== TRY IT ==
Your output should consist of the data, copied exactly.

== SUPPLIED ENTRIES ==

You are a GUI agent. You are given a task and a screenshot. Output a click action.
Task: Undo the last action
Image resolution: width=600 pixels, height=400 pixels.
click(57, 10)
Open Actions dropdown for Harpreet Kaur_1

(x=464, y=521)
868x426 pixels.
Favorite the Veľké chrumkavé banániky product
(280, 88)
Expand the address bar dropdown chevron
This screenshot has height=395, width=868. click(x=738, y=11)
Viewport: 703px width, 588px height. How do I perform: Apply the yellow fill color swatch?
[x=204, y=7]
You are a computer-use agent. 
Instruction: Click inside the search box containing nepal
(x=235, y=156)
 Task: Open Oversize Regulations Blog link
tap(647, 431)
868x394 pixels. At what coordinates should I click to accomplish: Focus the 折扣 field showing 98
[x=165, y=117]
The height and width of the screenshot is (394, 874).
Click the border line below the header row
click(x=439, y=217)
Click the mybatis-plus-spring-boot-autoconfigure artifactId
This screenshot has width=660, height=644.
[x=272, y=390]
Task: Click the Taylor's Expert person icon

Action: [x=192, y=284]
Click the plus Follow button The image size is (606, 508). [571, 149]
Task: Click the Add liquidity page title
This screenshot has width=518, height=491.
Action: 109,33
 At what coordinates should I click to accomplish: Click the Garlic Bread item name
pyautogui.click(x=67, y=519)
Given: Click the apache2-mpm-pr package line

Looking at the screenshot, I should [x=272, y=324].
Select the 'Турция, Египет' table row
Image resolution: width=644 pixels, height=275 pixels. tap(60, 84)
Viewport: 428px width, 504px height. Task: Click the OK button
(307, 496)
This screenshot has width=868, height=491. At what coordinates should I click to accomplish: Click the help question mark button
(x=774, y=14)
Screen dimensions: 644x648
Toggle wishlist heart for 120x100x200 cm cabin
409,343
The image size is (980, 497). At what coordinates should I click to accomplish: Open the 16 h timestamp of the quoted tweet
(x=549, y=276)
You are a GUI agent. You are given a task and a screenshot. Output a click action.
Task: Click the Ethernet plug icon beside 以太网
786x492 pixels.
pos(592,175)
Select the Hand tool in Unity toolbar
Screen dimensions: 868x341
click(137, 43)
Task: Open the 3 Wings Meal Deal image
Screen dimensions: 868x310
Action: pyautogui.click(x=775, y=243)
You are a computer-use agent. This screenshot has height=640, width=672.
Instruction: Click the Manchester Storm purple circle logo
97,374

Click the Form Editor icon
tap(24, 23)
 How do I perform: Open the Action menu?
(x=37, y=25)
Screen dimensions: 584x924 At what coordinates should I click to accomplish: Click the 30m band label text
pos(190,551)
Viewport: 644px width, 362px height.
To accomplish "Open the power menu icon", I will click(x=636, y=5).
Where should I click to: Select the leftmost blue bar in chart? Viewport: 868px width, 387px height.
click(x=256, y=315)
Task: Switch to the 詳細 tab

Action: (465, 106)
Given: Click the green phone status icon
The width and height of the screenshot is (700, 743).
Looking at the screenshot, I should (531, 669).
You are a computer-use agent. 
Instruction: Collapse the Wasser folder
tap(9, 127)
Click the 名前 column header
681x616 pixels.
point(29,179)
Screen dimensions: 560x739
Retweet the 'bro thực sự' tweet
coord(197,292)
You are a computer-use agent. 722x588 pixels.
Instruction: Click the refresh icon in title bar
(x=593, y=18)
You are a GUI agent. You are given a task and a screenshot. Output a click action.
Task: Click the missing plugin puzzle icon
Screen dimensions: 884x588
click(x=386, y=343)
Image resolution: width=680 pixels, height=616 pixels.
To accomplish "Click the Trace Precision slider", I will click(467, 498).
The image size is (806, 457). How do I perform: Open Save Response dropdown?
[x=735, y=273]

== WRITTEN RESPONSE ==
You are a GUI agent. You are given a task and a screenshot. Output a click action.
Task: Undo the last action
Image resolution: width=600 pixels, height=400 pixels.
click(57, 10)
Open Actions dropdown for Harpreet Kaur_1

(x=464, y=521)
868x426 pixels.
Favorite the Veľké chrumkavé banániky product
(280, 88)
Expand the address bar dropdown chevron
This screenshot has height=395, width=868. click(x=738, y=11)
Viewport: 703px width, 588px height. How do I perform: Apply the yellow fill color swatch?
[x=204, y=7]
You are a computer-use agent. 
Instruction: Click inside the search box containing nepal
(x=235, y=156)
 Task: Open Oversize Regulations Blog link
tap(647, 431)
868x394 pixels. At what coordinates should I click to accomplish: Focus the 折扣 field showing 98
[x=165, y=117]
The height and width of the screenshot is (394, 874).
Click the border line below the header row
click(x=439, y=217)
Click the mybatis-plus-spring-boot-autoconfigure artifactId
This screenshot has width=660, height=644.
[x=272, y=390]
Task: Click the Taylor's Expert person icon

Action: [x=192, y=284]
Click the plus Follow button The image size is (606, 508). [571, 149]
Task: Click the Add liquidity page title
This screenshot has width=518, height=491.
Action: 109,33
 At what coordinates should I click to accomplish: Click the Garlic Bread item name
pyautogui.click(x=67, y=519)
Given: Click the apache2-mpm-pr package line

Looking at the screenshot, I should [x=272, y=324].
Select the 'Турция, Египет' table row
Image resolution: width=644 pixels, height=275 pixels. tap(60, 84)
Viewport: 428px width, 504px height. Task: Click the OK button
(307, 496)
This screenshot has width=868, height=491. At what coordinates should I click to accomplish: Click the help question mark button
(x=774, y=14)
Screen dimensions: 644x648
Toggle wishlist heart for 120x100x200 cm cabin
409,343
The image size is (980, 497). At what coordinates should I click to accomplish: Open the 16 h timestamp of the quoted tweet
(x=549, y=276)
You are a GUI agent. You are given a task and a screenshot. Output a click action.
Task: Click the Ethernet plug icon beside 以太网
786x492 pixels.
pos(592,175)
Select the Hand tool in Unity toolbar
Screen dimensions: 868x341
click(137, 43)
Task: Open the 3 Wings Meal Deal image
Screen dimensions: 868x310
Action: pyautogui.click(x=775, y=243)
You are a computer-use agent. This screenshot has height=640, width=672.
Instruction: Click the Manchester Storm purple circle logo
97,374

Click the Form Editor icon
tap(24, 23)
 How do I perform: Open the Action menu?
(x=37, y=25)
Screen dimensions: 584x924 At what coordinates should I click to accomplish: Click the 30m band label text
pos(190,551)
Viewport: 644px width, 362px height.
To accomplish "Open the power menu icon", I will click(x=636, y=5).
Where should I click to: Select the leftmost blue bar in chart? Viewport: 868px width, 387px height.
click(x=256, y=315)
Task: Switch to the 詳細 tab

Action: (465, 106)
Given: Click the green phone status icon
The width and height of the screenshot is (700, 743).
Looking at the screenshot, I should (531, 669).
You are a computer-use agent. 
Instruction: Collapse the Wasser folder
tap(9, 127)
Click the 名前 column header
681x616 pixels.
point(29,179)
Screen dimensions: 560x739
Retweet the 'bro thực sự' tweet
coord(197,292)
You are a computer-use agent. 722x588 pixels.
Instruction: Click the refresh icon in title bar
(x=593, y=18)
You are a GUI agent. You are given a task and a screenshot. Output a click action.
Task: Click the missing plugin puzzle icon
Screen dimensions: 884x588
click(x=386, y=343)
Image resolution: width=680 pixels, height=616 pixels.
To accomplish "Click the Trace Precision slider", I will click(467, 498).
The image size is (806, 457). How do I perform: Open Save Response dropdown?
[x=735, y=273]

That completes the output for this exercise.